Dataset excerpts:
· · ·
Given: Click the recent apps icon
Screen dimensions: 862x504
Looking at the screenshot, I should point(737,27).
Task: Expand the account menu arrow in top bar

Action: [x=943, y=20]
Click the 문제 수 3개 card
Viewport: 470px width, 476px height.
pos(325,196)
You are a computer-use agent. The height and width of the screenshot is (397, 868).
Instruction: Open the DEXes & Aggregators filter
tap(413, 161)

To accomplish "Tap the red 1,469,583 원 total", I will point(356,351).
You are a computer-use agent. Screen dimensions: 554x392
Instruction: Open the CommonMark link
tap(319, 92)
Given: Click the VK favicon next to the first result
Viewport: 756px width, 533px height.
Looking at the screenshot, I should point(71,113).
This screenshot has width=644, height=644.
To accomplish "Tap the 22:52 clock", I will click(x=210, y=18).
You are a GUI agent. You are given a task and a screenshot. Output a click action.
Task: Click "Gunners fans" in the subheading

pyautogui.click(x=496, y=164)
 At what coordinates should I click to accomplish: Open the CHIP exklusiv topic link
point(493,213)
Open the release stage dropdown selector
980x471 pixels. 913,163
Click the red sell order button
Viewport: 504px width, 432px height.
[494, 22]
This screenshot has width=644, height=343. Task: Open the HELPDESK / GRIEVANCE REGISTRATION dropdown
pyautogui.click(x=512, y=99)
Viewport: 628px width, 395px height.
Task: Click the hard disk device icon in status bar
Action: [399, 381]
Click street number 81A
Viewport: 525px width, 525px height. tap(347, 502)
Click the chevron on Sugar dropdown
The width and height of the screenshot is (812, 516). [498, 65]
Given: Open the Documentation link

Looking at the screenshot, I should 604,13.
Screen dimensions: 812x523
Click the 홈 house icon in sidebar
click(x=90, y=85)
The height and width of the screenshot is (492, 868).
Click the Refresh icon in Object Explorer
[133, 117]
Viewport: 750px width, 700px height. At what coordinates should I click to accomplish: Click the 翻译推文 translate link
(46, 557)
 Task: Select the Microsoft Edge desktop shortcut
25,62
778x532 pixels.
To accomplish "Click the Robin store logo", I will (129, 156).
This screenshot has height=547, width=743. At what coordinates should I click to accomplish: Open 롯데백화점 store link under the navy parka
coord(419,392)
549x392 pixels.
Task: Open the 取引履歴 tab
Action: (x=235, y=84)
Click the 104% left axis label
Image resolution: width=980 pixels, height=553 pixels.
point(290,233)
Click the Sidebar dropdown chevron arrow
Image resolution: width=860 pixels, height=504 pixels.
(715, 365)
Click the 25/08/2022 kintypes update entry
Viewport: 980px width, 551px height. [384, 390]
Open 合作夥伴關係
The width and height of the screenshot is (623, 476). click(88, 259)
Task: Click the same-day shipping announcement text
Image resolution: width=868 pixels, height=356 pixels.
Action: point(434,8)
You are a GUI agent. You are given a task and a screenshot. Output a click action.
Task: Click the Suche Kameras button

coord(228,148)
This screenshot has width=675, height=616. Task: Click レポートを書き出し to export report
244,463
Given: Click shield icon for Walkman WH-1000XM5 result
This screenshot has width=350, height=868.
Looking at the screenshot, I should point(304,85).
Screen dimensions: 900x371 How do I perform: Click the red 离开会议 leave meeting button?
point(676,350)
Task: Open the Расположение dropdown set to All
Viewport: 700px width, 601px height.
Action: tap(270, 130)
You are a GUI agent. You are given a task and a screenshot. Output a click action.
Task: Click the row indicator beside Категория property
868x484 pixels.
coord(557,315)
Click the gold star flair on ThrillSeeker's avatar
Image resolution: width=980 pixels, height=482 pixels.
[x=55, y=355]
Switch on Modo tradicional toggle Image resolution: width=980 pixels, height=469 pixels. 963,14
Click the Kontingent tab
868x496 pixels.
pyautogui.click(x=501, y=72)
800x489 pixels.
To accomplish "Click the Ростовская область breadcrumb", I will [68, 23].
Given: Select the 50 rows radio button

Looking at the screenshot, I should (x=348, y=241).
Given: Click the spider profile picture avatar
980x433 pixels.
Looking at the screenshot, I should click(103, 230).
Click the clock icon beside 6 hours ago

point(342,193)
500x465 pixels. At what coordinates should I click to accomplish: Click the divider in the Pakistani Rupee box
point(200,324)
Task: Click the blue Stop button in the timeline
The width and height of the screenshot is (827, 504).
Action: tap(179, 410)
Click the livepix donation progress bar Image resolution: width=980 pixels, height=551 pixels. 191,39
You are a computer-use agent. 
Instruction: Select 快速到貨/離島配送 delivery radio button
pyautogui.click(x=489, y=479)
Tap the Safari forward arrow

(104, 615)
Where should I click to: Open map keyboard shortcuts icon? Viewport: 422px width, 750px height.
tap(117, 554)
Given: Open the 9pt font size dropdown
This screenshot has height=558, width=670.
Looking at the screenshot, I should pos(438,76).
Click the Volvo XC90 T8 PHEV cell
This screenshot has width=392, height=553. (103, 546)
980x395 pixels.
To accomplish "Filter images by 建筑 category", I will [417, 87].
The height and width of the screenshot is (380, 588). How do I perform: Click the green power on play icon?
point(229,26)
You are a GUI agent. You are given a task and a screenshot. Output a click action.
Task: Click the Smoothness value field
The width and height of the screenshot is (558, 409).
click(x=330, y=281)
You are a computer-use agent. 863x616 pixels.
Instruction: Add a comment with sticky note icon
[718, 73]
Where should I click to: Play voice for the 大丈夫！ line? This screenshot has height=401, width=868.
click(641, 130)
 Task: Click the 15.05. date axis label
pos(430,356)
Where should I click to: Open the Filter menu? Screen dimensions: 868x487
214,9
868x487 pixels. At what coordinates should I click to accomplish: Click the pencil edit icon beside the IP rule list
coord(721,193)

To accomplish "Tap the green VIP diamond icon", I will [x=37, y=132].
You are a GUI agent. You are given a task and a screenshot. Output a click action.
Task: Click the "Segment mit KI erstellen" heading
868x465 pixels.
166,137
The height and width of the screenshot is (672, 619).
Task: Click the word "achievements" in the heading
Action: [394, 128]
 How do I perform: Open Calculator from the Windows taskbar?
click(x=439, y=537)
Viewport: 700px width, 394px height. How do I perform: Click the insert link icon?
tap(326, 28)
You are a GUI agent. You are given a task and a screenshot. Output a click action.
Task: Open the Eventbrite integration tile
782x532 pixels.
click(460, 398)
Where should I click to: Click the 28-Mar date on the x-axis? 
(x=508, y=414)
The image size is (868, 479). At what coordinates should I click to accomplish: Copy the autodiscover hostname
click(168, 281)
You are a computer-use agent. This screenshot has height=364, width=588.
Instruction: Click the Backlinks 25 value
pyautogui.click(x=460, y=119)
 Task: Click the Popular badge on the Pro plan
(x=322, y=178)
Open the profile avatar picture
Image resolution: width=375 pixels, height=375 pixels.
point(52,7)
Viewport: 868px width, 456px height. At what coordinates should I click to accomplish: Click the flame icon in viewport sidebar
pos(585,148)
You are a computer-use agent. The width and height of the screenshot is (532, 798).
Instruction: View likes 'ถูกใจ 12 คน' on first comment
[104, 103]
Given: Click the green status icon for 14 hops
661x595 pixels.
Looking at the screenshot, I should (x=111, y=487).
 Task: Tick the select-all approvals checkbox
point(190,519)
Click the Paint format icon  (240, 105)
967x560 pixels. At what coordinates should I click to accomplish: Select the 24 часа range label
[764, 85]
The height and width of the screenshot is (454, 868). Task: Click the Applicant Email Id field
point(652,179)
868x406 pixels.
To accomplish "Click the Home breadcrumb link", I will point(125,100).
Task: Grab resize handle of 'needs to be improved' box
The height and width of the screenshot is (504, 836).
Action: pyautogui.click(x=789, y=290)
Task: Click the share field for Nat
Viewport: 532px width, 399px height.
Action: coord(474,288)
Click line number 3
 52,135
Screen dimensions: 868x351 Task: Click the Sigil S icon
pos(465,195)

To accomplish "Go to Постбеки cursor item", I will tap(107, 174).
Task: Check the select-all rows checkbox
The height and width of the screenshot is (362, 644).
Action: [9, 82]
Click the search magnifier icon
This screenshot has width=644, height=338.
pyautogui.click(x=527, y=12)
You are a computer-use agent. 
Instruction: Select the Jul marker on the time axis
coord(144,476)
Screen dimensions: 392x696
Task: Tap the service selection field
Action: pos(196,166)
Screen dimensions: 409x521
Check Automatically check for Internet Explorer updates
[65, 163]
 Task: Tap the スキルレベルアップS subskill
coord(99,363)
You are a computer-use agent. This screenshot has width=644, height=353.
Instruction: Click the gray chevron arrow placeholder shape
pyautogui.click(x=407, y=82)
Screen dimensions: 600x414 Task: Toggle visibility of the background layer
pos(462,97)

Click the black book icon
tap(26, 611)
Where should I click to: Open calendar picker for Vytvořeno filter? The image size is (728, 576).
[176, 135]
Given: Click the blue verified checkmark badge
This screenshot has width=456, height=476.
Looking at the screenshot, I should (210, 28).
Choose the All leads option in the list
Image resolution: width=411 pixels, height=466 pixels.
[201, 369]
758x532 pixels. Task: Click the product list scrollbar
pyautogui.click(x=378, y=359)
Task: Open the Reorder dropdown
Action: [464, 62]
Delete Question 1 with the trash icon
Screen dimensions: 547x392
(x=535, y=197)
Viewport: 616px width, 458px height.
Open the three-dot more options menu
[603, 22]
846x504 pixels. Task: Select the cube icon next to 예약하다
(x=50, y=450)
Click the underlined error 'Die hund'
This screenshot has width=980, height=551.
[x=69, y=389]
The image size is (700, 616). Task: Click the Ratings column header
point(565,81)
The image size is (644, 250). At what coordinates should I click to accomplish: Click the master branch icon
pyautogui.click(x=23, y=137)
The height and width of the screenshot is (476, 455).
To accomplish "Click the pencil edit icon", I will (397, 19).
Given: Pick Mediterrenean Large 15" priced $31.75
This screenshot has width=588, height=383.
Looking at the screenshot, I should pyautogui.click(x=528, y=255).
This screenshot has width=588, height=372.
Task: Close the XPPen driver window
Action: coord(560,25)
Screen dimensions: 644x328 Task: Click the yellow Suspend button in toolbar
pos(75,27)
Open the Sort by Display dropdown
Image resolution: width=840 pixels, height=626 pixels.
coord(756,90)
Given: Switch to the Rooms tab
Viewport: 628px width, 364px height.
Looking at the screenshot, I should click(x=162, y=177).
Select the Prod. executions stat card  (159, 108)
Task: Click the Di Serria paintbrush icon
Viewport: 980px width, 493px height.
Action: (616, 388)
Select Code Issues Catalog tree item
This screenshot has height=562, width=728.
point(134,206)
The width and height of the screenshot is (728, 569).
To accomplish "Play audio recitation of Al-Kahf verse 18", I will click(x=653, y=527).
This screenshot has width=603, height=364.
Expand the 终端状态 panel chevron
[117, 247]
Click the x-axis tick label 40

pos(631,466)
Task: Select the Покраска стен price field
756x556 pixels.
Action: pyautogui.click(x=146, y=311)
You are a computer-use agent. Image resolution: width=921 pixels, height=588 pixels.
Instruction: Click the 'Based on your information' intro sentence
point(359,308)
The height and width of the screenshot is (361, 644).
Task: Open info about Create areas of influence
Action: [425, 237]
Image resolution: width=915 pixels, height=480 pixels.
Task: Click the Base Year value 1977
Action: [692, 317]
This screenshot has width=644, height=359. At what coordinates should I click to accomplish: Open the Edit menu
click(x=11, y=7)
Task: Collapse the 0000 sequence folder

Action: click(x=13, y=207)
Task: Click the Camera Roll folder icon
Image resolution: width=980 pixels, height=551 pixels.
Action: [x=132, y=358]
· · ·
_PROBLEM DETAILS_.
Tell me how many lines of the data hold the word "result", giving only the number.

_ANSWER TO THIS PROBLEM_.
2